▶ [TEXTO MOSTRADO]
○ ○ ○ ○ ○

Desgaste innecesario

Ana Barreales
ANA BARREALES

Elías Bendodo se ha convertido en el superconsejero después de ser nombrado portavoz del Gobierno andaluz, algo que le añade visibilidad, pero sobre todo más dolores de cabeza que otra cosa. A Juanma Moreno y a Juan Marín les resuelve una papeleta complicada, pero que eso se traduzca en activos para el futuro político de Bendodo está por ver.

No es más poderoso, porque ya lo era, por sumar a la portavocía a su cargo de consejero de Presidencia, Interior y Administración Pública, amigo y mano derecha de Juanma Moreno, pero sí puede convertirse en una fuente considerable de problemas añadidos a sus tareas de gobierno.

Varias veces el portavoz ha sido un periodista con un marcado perfil político, lo que ha permitido que cuando hay que comerse algún sapo salga el portavoz y cuando hay que ponerse medallas hable el presidente.

Todo se complica en un gobierno con Ciudadanos, pero en permanente equilibrio con Vox y teniendo que escenificar que están lejos-cerca de la extrema derecha, porque necesitan sus votos pero tienen que atender también las exigencias de distancia del partido naranja. Esto en un contexto de elecciones municipales a la vuelta de la esquina, posiblemente generales también y en una precampaña electoral permanente.

○ ○ ○ ○ ○

▶ [DATOS REGISTRADOS]

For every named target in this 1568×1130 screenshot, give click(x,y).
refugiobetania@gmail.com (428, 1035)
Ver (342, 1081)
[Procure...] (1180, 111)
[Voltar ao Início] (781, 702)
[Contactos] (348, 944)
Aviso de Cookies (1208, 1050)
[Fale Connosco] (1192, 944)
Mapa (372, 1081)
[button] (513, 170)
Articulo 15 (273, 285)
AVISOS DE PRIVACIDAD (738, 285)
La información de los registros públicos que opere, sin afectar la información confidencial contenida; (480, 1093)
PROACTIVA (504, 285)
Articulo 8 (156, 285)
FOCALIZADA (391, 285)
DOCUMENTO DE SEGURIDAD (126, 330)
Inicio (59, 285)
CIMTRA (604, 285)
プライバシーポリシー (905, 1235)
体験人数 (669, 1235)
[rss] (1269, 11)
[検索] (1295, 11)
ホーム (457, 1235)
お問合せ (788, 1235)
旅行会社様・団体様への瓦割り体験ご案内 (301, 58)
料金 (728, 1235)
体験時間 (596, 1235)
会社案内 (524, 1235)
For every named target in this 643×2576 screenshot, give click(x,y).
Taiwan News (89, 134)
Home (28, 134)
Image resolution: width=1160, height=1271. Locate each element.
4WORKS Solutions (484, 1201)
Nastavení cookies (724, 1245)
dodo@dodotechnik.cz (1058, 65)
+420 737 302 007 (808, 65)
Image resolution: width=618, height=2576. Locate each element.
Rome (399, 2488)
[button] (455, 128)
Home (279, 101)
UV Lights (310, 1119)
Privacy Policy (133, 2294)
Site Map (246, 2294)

○ ○ ○ ○ ○

▶ [QUÉ HACER]
A. En el texto sobre Elías Bendodo, ¿qué cargo se suma a su puesto de consejero de Presidencia, Interior y Administración Pública?
B. Continúa el artículo sobre Elías Bendodo como portavoz del Gobierno andaluz desde donde termina.

▶ [RESULTADOS]
A. La portavocía del Gobierno andaluz.

B.
Y con este PP que no es el de Rajoy ni el de Sáenz de Santamaría, a la que Bendodo y Moreno apoyaron en las primarias. Tiene que ser difícil para un portavoz convivir con declaraciones como las de Casado sobre el aborto, en las que el líder del PP se mostraba partidario de derogar la ley para que nacieran más niños y se pudieran pagar las jubilaciones. «Si queremos financiar las pensiones y la salud, debemos pensar en cómo tener más niños y no en cómo los abortamos». Unas declaraciones apuntaladas por Javier Maroto: «El supuesto de aborto más habitual en España es el que sucede en el tercer hijo. Se está utilizando como una herramienta de conciliación y eso es brutal».

A pesar de que él es un político hábil, buen negociador y gestor, no parece precisamente una bicoca someterse día sí día no a las preguntas de los periodistas. Sobre todo porque tendrá que hablar de lo suyo y de lo de todos sus compañeros.

En la rueda de prensa del otro día con Juan Marín se notaba que tenía bien preparado el discurso y las preguntas incómodas. Pero entre tantos siempre hay alguien que sale con algo que no te esperas y se te borra la sonrisa. Al final de la comparecencia la periodista Lourdes Lucio le preguntó si después de casi cuatro décadas en las que el PP se ha estado quejando de que el Partido Socialista pagaba ayudas al alquiler a los altos cargos de otras provincias en Sevilla tenían previsto eliminarlas. Y ahí tuvo que decir que de lo dicho, nada.

¿De verdad merece la pena el desgaste?